Is it the same impulse, to defend the drunken snog, that winds up as defending Roman Polanski... hmm. I will have to think on that.
It reminds me of the debate on racism recently where I became very aware that generally the younger generation have a quite different interpretation of what a racist is, than older generations.
To me, for example, a racist is the skin head thug out on the streets smashing in peoples faces. Because that's what I encountered in my formative years. So to hear somebody being accused of being a racist, who isn't a skin-head thug, is quite shocking to me (an extreme example, but you get the gist I hope). It's an extremely powerful word. In the same way as 'sexual assault' is extremely powerful.
Yes, it's exactly the same thing that popped up all over the place in the RaceFail discussions (and also in the Racebending stuff for the Avatar: The Last Airbender movie). People say "It's racist to do X" and then people react (essentially) saying "But if I did a racist thing then I'm a racist, and I'm not a thug, therefore the thing I did isn't racist, therefore you're just being nasty to me!"
Because, hopefully, we're mostly no longer having to talk about why it's wrong to kick people to death in the streets for having a different coloured skin, and have now moved on to cultural inequality and power relationships, which are a lot more subtle, and ingrained.
Yeah, and I think perhaps for people like myself who were on the streets fighting the Neo-Nazis, it's quite deep-grained offensive to hear somebody being called a racist, who doesn't fit into our/my preconception of what a racist is.
And I'm convinced, as you say, that this was a major contribution to the whole racefail thing. Because I thought that was so depressing, where people who are all basically on the same side, were falling out with each other so visciously. While all the time the real racist assholes are still out there laughing themselves silly at our sides inability to get along.
(And I'm not convinced we have moved on so much from kicking people to death in the streets. Look at the lot of Muslims in the UK for example, or anybody with brown skin in America. Or indeed that the BNP are still around. Though thank the gods Nick Griffin has had to resign following their election failure.)
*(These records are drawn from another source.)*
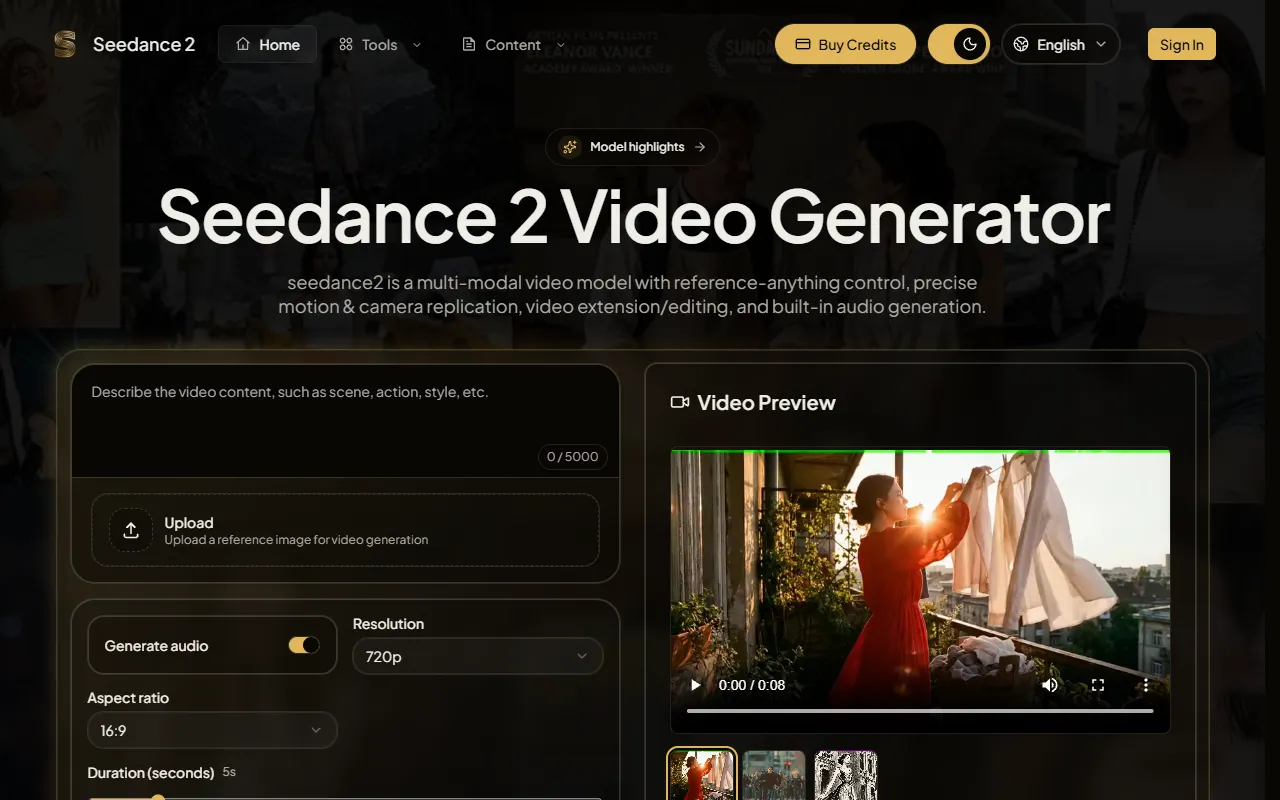Click the globe language icon
Screen dimensions: 1280x800
[x=1021, y=44]
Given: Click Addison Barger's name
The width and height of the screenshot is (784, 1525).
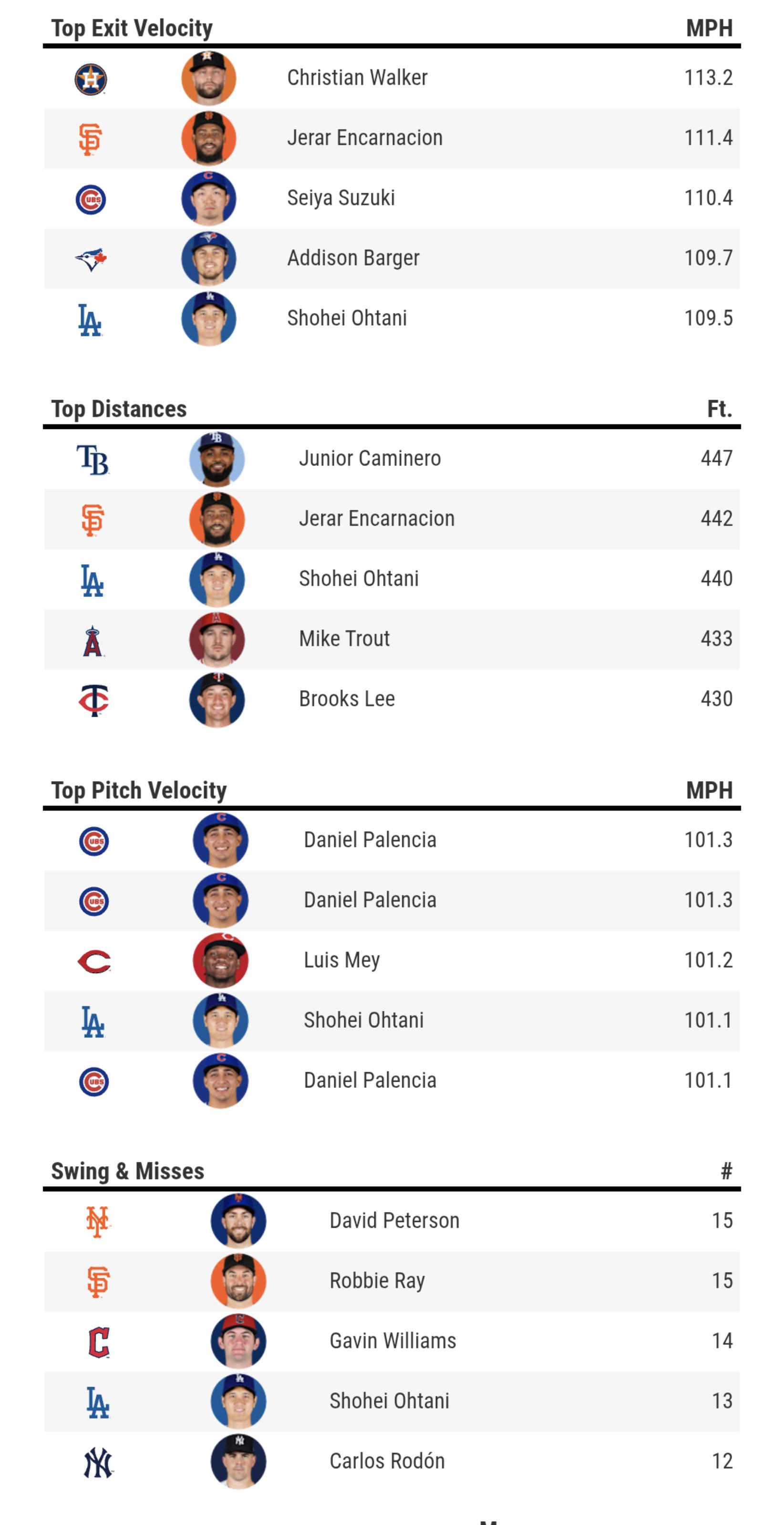Looking at the screenshot, I should (x=353, y=258).
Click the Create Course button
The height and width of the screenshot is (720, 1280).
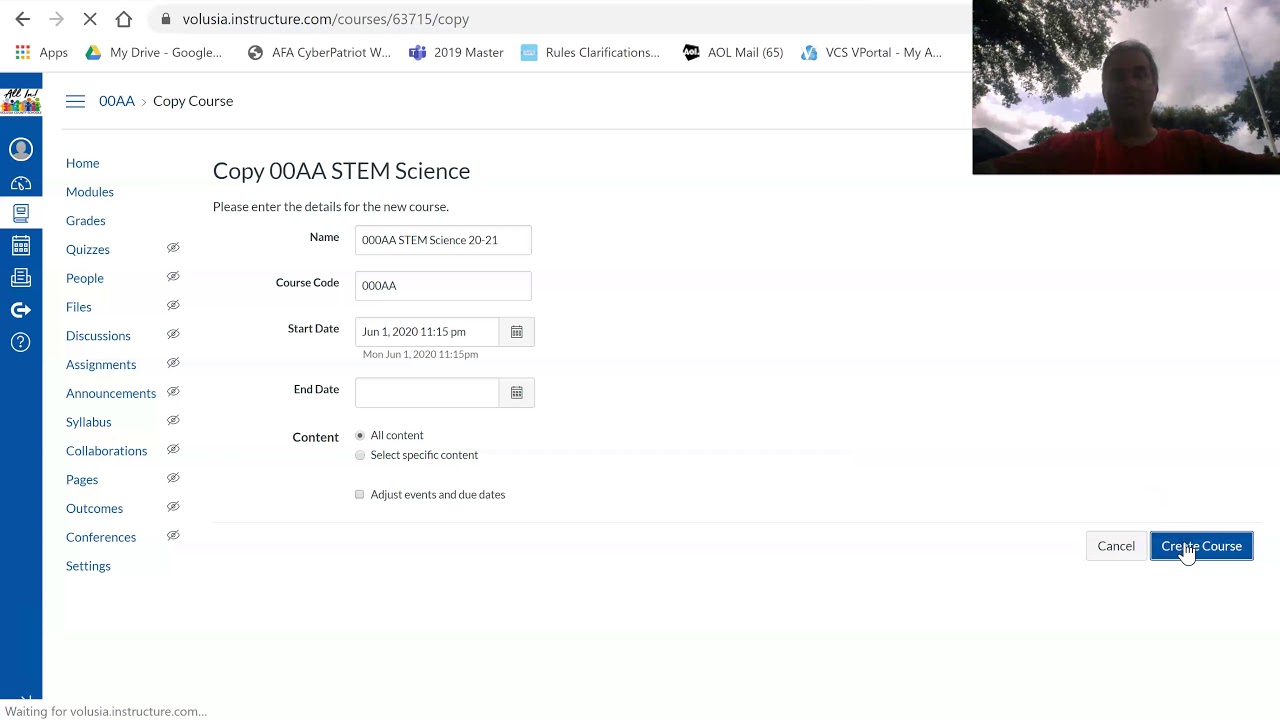(1201, 546)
Oh no, I do understand the concept. And I do admit that I am no doubt somewhat antiquated in my thinking on a lot of these issues, because I am a product of my environment where racists were skin head nazis, and sexual assaulters were rapist bastards who were largely protected by the police and society.
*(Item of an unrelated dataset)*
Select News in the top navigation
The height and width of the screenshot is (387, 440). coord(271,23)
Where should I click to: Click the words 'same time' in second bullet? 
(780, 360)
But at the same time I'm increasingly finding the politics of victim privilidge to also be damaging to real progress.
Oh no, I do understand the concept. And I do admit that I am no doubt somewhat antiquated in my thinking on a lot of these issues, because I am a product of my environment where racists were skin head nazis, and sexual assaulters were rapist bastards who were largely protected by the police and society.
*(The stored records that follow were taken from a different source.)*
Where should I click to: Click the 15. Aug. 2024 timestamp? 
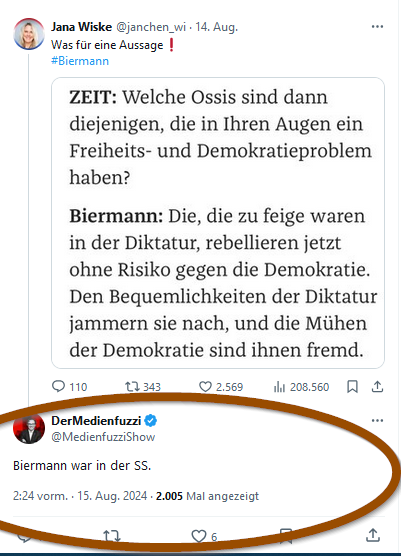pyautogui.click(x=112, y=495)
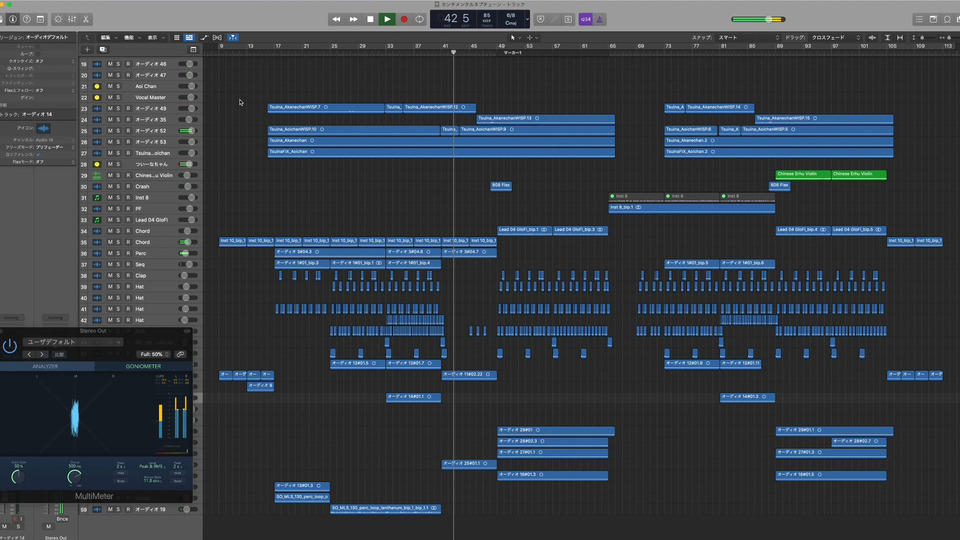Toggle MultiMeter plugin power button
This screenshot has height=540, width=960.
tap(10, 346)
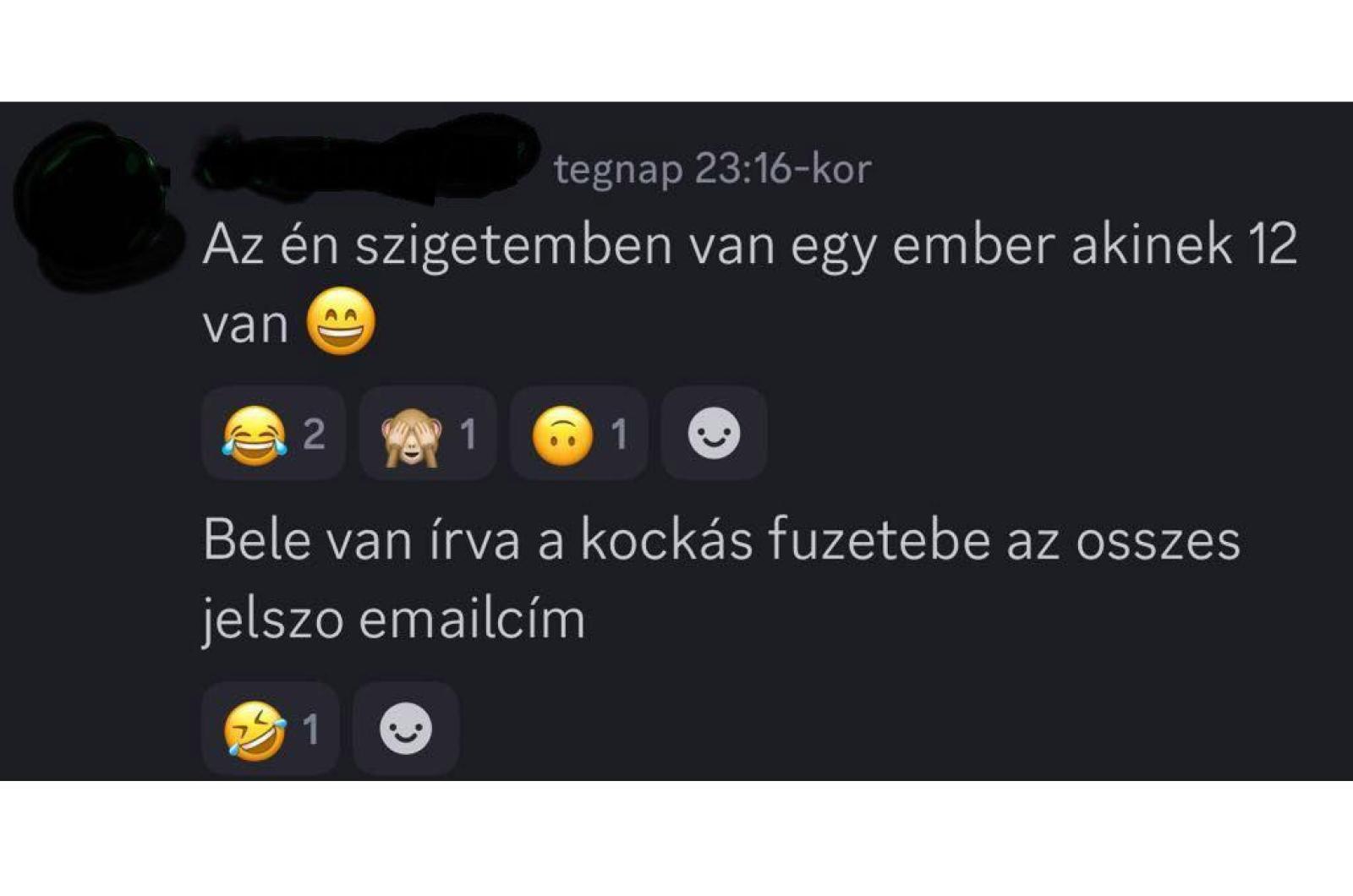Open add-reaction smiley beside rolling-laughing reaction
This screenshot has width=1353, height=896.
[x=406, y=729]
But at the same time I'm increasingly finding the politics of victim privilege to also be damaging to real progress.
I think at heart it comes down to, people interpreting the world in very very different ways. And to effect real change, you somehow have to challenge that, without making people feel defensive and threatened. Which... is a huge challenge for language.
I think this is where use of language to lessen hard blows like that comes in. I got very angry when the newspapers kept blythly saying that Gordon Brown called Whatserface 'a bigot' all over the place. He never said that. He said she was 'a bigoted woman'. I think I can safely and categorically say that I am not a racist. I can equally categorically say that I have in the past said racist things. I am about as far as it gets from a homophobe but I have been guilty of homophobia. Being guilty of an indiscretion/prejudice does not mean that you are fit to be defined by it.
Absolutely, I agree. And I think everybody has this to some extent. We all say dumb stupid insensitive things sometimes. It doesn't mean we're dumb and insensitive.
Which I think is one of the problems with the internet as a form of communication. A lot of things divorced from body language, sound quite different.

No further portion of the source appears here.